The sentinel lymph node biopsy and neoadjuvant chemotherapy

Sentinel lymph node biopsy (SLNB) is an established technique to accurately assess the status of the axillary lymph nodes in women who undergo surgery for breast cancer.  This technique often spares women from a full axillary lymph node dissection.  For women who have chemotherapy prior to surgery (neoadjuvant chemotherapy), however, it is unknown whether the SLNB accurately reflects the lymph node status.

The ACOSOG Z1071 trial investigated the accuracy of the SLNB post-neoadjuvant chemotherapy.  The trial enrolled 756 women with clinically positive lymph nodes who underwent chemotherapy prior to surgery.  At the time of surgery, a SLNB was performed, followed by removal of all of the axillary lymph nodes.  SLNB correctly identified the nodal status in 91.2 percent of patients.  In 12.6 percent of patients, the SLNB was negative, but disease was found in other axillary lymph nodes.  This false-negative rate is higher than the 10 percent false-negative rate considered safe by the study standards.

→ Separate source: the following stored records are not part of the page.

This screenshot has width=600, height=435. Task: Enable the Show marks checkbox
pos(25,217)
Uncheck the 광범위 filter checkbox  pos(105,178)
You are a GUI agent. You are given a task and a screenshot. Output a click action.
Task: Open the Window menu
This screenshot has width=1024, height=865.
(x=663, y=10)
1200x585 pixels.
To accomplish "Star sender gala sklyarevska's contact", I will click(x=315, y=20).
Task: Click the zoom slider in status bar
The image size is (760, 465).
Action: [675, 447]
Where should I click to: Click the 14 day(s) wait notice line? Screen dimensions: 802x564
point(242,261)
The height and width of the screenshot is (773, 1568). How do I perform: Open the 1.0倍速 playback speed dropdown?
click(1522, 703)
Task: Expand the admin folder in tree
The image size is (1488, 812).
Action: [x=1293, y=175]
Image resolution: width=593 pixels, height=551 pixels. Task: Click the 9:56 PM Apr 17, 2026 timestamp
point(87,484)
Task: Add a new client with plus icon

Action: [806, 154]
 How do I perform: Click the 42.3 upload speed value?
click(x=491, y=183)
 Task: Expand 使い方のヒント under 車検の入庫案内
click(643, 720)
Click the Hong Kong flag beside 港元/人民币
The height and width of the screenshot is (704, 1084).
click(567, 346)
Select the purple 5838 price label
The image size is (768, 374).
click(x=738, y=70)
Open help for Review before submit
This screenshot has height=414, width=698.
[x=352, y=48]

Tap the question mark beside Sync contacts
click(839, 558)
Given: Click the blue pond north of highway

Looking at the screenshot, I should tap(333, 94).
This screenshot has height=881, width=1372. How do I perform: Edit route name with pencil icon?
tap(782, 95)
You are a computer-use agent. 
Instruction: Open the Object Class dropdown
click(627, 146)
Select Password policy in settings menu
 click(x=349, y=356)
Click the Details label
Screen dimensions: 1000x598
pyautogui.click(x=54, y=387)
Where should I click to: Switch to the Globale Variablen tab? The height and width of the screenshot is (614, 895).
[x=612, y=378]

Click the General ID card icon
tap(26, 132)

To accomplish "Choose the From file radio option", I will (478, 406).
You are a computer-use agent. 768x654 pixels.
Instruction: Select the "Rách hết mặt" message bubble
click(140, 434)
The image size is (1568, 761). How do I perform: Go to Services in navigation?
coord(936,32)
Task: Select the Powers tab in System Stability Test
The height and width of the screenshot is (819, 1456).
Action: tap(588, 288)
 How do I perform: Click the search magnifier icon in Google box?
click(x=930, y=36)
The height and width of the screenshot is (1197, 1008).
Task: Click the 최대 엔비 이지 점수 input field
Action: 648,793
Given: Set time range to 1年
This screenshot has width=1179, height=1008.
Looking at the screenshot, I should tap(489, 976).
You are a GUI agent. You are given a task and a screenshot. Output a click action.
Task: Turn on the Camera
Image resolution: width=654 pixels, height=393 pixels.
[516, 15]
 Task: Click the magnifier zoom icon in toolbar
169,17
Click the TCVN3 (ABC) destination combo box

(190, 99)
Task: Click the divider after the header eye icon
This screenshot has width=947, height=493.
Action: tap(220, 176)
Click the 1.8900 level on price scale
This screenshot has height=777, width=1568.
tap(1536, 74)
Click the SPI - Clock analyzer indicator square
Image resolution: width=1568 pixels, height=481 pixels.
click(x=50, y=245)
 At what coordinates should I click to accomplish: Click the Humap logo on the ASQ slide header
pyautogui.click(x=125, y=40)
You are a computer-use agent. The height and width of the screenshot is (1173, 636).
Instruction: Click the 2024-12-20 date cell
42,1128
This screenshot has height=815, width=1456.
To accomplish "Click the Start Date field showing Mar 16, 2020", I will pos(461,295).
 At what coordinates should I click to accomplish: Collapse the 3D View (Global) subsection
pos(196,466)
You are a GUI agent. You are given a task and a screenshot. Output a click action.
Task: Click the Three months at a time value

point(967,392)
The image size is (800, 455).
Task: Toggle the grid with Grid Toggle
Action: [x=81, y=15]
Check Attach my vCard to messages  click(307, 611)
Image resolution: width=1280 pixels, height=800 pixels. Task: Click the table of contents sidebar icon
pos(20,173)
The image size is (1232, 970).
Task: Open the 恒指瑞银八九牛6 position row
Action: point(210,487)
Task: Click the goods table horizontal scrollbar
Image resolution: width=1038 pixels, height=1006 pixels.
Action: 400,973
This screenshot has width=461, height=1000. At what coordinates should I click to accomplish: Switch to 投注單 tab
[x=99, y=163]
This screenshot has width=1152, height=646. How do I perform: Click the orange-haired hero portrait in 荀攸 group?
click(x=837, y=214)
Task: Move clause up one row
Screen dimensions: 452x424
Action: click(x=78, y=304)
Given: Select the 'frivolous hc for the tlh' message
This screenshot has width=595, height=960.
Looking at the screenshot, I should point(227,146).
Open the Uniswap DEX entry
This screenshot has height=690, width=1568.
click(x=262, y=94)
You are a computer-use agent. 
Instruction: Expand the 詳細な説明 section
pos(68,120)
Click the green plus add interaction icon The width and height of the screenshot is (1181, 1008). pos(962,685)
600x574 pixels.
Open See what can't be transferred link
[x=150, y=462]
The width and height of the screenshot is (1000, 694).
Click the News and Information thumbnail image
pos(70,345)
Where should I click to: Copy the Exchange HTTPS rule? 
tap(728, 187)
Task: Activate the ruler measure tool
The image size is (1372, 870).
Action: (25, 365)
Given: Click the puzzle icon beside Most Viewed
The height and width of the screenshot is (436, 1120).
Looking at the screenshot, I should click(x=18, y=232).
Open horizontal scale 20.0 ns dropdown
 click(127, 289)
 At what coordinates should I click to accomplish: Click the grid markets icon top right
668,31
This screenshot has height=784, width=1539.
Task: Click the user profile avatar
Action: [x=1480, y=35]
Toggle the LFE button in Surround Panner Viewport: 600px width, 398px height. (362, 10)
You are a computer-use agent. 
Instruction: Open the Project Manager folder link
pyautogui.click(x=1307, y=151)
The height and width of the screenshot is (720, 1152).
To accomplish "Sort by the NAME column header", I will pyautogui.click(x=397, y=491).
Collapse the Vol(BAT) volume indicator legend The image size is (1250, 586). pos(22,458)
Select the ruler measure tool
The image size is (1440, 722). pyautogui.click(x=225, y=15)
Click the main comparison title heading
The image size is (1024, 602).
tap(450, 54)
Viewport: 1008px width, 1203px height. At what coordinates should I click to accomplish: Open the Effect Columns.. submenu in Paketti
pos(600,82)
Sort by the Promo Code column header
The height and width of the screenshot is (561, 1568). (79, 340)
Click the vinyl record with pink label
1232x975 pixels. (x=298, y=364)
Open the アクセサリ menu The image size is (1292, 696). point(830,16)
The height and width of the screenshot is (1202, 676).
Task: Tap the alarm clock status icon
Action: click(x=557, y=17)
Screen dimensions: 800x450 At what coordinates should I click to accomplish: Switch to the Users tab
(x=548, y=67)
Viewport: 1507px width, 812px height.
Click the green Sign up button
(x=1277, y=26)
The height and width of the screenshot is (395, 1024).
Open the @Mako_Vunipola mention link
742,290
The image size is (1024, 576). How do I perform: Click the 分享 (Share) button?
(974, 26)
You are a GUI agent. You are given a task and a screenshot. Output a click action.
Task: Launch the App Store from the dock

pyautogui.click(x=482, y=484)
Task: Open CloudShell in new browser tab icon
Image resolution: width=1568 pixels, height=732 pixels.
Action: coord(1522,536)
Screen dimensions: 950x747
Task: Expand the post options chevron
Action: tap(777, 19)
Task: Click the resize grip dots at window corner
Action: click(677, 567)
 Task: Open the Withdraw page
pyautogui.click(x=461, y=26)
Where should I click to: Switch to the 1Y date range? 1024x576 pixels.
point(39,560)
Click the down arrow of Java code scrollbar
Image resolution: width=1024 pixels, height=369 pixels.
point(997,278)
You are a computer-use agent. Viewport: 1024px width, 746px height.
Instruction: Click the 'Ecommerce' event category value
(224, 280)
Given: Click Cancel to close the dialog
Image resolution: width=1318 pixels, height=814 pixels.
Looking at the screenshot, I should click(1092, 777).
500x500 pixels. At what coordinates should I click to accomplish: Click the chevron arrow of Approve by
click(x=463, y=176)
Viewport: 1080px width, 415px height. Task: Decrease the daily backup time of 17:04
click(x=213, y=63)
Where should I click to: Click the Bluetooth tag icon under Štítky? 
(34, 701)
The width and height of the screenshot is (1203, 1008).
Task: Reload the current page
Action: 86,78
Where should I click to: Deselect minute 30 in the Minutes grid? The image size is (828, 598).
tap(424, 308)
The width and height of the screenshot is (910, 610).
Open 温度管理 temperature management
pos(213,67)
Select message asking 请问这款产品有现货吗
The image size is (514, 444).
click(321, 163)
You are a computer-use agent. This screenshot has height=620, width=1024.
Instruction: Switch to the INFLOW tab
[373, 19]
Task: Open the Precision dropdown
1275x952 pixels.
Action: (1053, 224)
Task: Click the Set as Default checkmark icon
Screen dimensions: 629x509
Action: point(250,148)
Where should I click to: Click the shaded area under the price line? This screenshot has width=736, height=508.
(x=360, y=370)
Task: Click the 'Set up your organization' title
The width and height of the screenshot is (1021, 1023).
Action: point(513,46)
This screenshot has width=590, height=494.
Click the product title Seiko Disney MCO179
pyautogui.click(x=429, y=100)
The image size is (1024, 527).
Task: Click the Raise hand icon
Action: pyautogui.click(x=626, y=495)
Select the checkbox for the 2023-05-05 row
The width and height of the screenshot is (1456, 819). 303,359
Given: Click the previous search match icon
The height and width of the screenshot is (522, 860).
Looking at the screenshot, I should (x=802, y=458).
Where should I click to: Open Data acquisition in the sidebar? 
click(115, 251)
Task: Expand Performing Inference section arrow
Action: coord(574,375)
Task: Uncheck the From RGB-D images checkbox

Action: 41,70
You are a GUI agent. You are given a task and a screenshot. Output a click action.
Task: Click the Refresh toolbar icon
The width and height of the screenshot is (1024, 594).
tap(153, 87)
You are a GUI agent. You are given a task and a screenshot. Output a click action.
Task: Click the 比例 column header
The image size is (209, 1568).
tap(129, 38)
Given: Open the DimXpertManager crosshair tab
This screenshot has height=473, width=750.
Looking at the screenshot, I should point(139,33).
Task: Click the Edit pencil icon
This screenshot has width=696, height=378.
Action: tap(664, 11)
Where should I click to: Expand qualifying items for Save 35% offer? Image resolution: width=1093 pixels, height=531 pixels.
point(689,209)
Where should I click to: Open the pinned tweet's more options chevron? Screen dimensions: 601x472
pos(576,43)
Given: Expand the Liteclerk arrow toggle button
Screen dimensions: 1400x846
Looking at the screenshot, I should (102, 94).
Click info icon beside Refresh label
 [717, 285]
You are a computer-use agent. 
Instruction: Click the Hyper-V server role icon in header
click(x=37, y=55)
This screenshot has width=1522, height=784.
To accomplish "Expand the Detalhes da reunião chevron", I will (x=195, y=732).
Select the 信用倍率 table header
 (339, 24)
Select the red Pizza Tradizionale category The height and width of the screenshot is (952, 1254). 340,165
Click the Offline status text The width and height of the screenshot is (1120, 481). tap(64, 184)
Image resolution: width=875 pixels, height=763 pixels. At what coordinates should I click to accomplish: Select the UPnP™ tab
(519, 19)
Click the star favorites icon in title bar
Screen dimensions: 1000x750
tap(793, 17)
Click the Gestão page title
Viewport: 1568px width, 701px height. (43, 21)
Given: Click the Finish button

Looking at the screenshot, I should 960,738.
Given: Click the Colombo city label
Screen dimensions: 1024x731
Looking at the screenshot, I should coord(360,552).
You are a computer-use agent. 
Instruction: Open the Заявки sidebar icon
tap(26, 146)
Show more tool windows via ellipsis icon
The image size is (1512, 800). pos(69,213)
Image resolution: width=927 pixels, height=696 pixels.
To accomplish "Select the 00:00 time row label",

Better accuracy was obtained when three or more sentinel lymph nodes were identified, and when the SLNB was performed with both a blue dye and a radioactive tracer.  In a related trial, the SENTINA trial, the false-negative rate for a sentinel lymph node biopsy performed after neoadjuvant chemotherapy was 14.2 percent.

Sources:

“The role of sentinel lymph node surgery in patients presenting with node positive breast cancer (T0-T4, N1-2) who receive neoadjuvant chemotherapy – results from the ACOSOG Z1071 trial.”  Oughey JC et al.  The San Antonio Breast Cancery Symposium, 2012, Abstract S2-1.

“Sentinel lymph node biopsy before or after neoadjuvant chemotherapy – final results from the prospective German, multiinstitutional SENTINA-trial.”  Kuehn T et al.  The San Antonio Breast Cancery Symposium, 2012, Abstract S2-2.